Another odd point on the taste is the oft mentioned cardboard/ginger confutation of tastes. In Barritt's it leans away from the cardboard and more towards that fake leather you find in older cars. Having spent my young life cleaning cars for my father's used car lot, I feel pretty confident in naming this as the mystery off-ginger taste. I've dealt with that fake leather when it was dirty, clean, wet, dry, Armor-Alled, cracked and new - while I never tasted it I know it every other way you can imagine. Barritt's has a slight taste of fake leather. At this point I throw my arms out in front of me and quickly say "Not that this is bad!"

You can tell I made the most of every minute of my fancy trip.

This is a high fructose corn syrup soda, but is good in spite of it which adds another point toward my theory of colas not being able to handle corn syrup well. The can boasts that the beverage has been made since 1874, I wonder what it tasted like back then? I wonder if civil war veterans drank it? Or whalers retiring from a dying industry. How do you present a soft drink made in the nineteenth century? Was it sold by the keg like beer? How long did it keep? Where would you go to buy it, if it was only sold by the keg?

So many questions. Sadly, my ignorance only policy prevents me from looking it up on the internet. Maybe I could arrange a field trip? Or write a letter. I think a letter would be fair, as it doesn't risk contaminating me with what other people have written about the drink.

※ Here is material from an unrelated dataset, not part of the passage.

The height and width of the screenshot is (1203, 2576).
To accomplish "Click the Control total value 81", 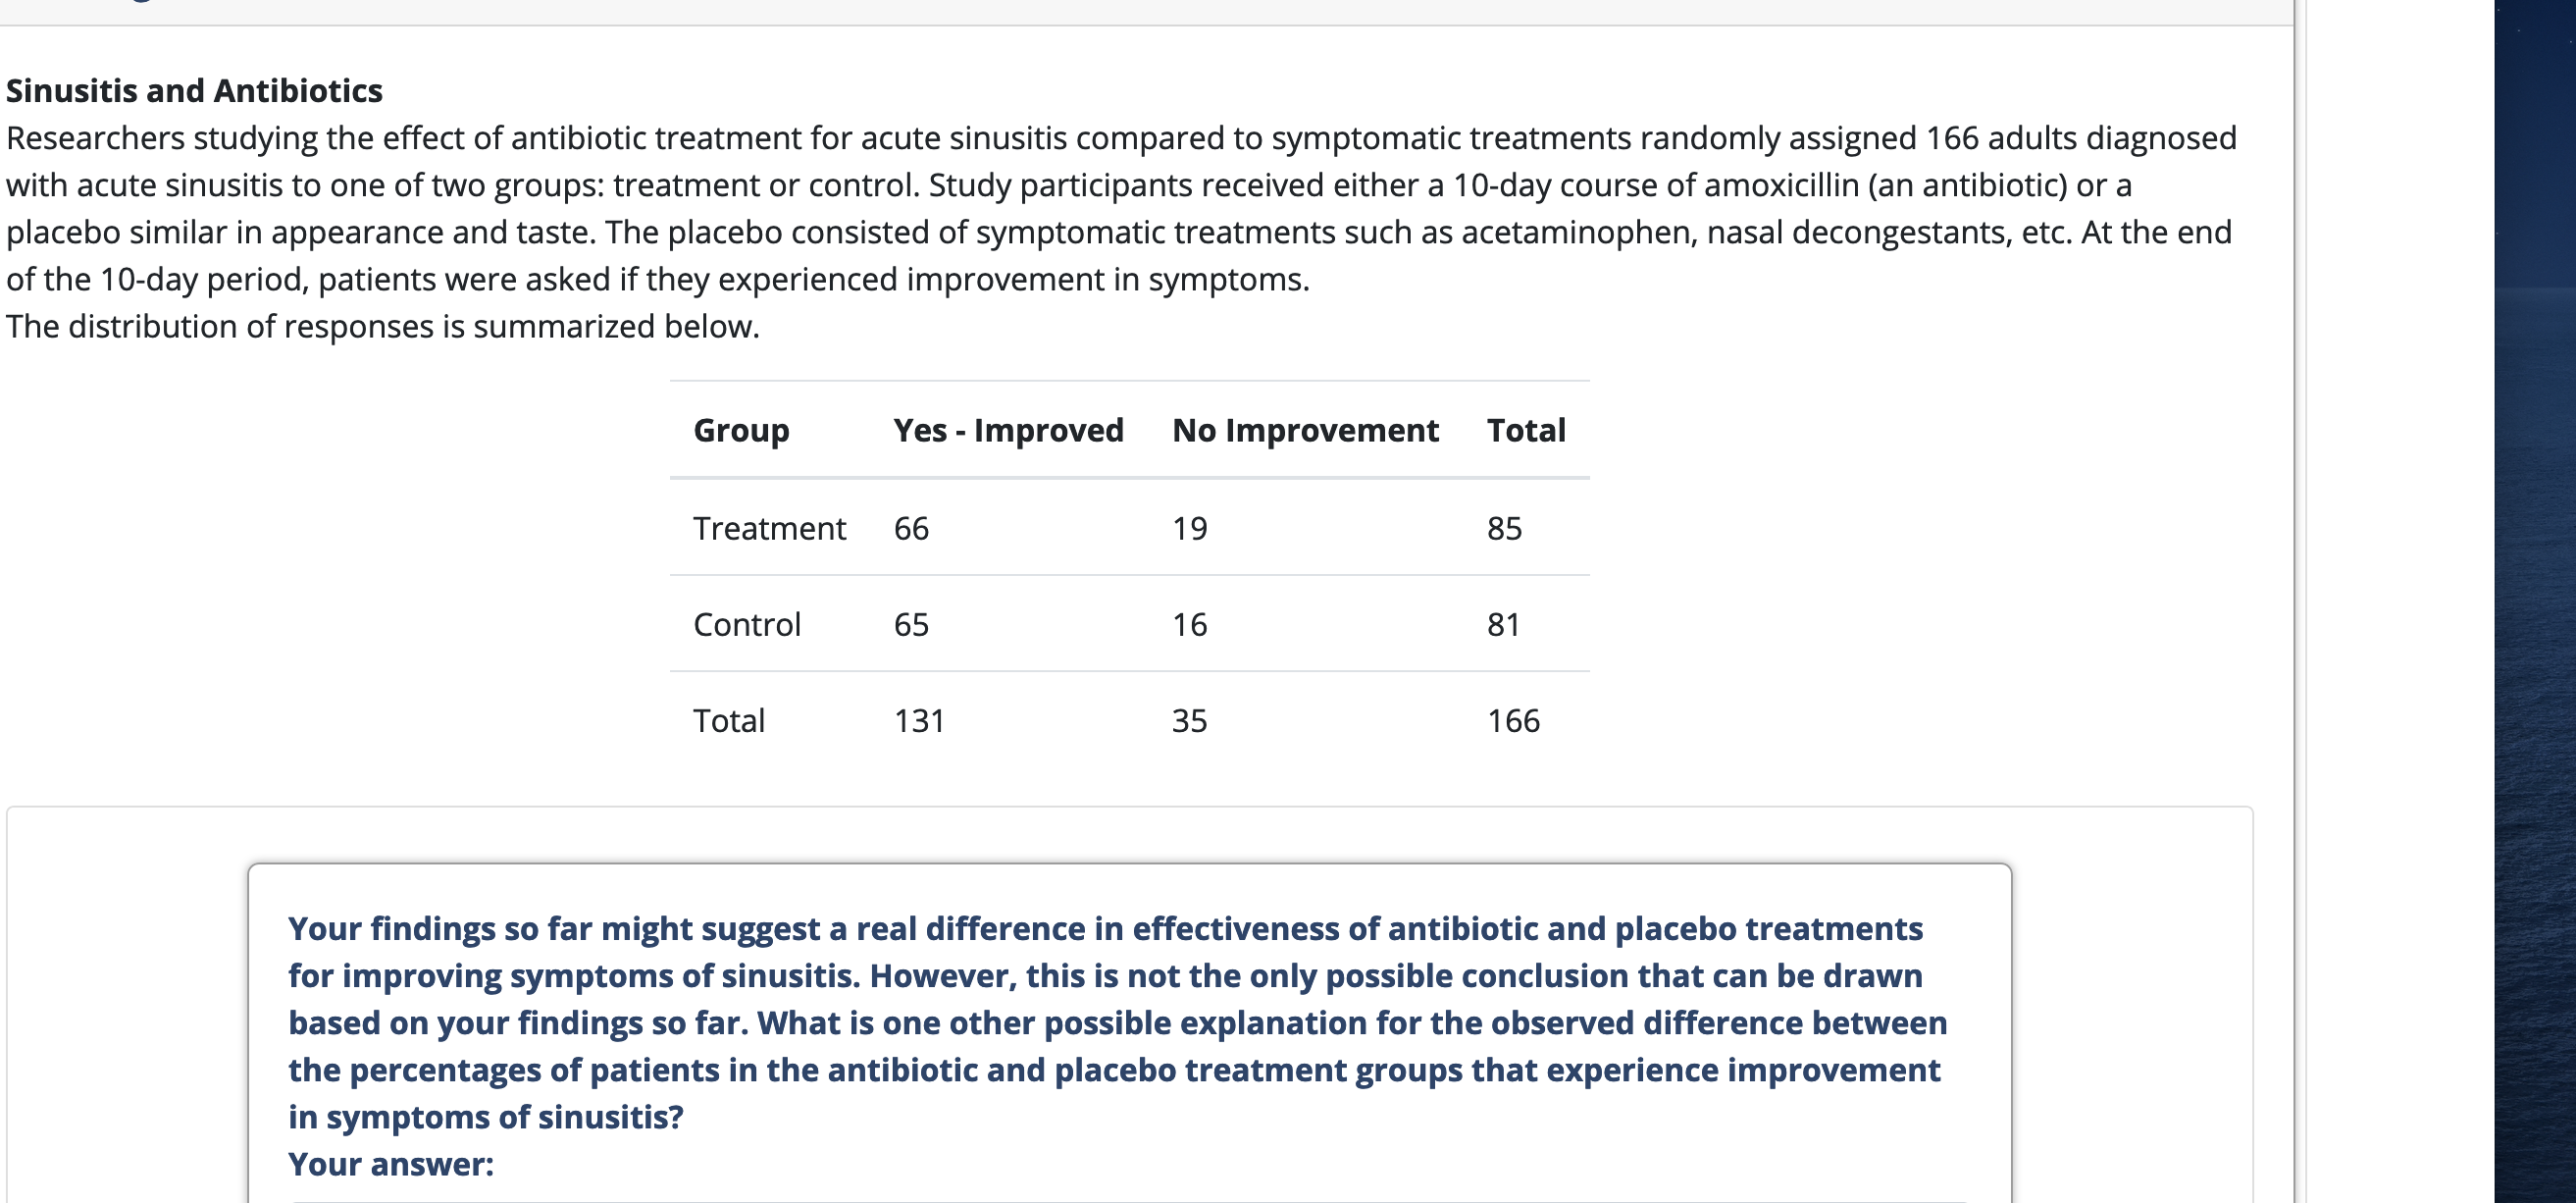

It's important to know that Barritt's Stone Ginger Ale is not from the Bahamas but actually from Bermuda. Why is there such a vigorous inter-island trade in sodas? Jamaica, Bermuda, the Bahamas... I doubt that shipping containers even travel directly between those islands, why not just buy some version of these drinks from mainland USA? Do they have some special island appeal?

That doesn't look like my hand,
and not just because my penis isn't in it.
It looks more like some spooky giant corpse hand,
making me drink cursed soda from beyond the grave.


  1. I think an "ignorance only policy" sounds like a wonderful concept, and I am going to steal it and use it in real life.

  2. "It's important to know that Barritt's Stone Ginger Ale is not from the Bahamas but actually from Bermuda. Why is there such a vigorous inter-island trade in sodas? "

    They probably follow the rum.

    The one thing people use ginger beer for down here is to mix with Golsing's Black Seal (again, a local booze) to make a Dark & Stormy. Gosling's has been expanding their customer base (ha! I can speak marketing double-talk! does this mean I'm in league with Satan?!?!) and nowadays you can get their rum in the States (I've been to a few bars in NYC that serve it) and in the UK (again, some pubs, plus also one supermarket chain, so I'm told), as well as several Carribbean destinations. Barritt's would naturally want to go where the market is. That, and of course near on every Carribbean island makes its own dark rum, which could also be mixed with Barritt's very easily.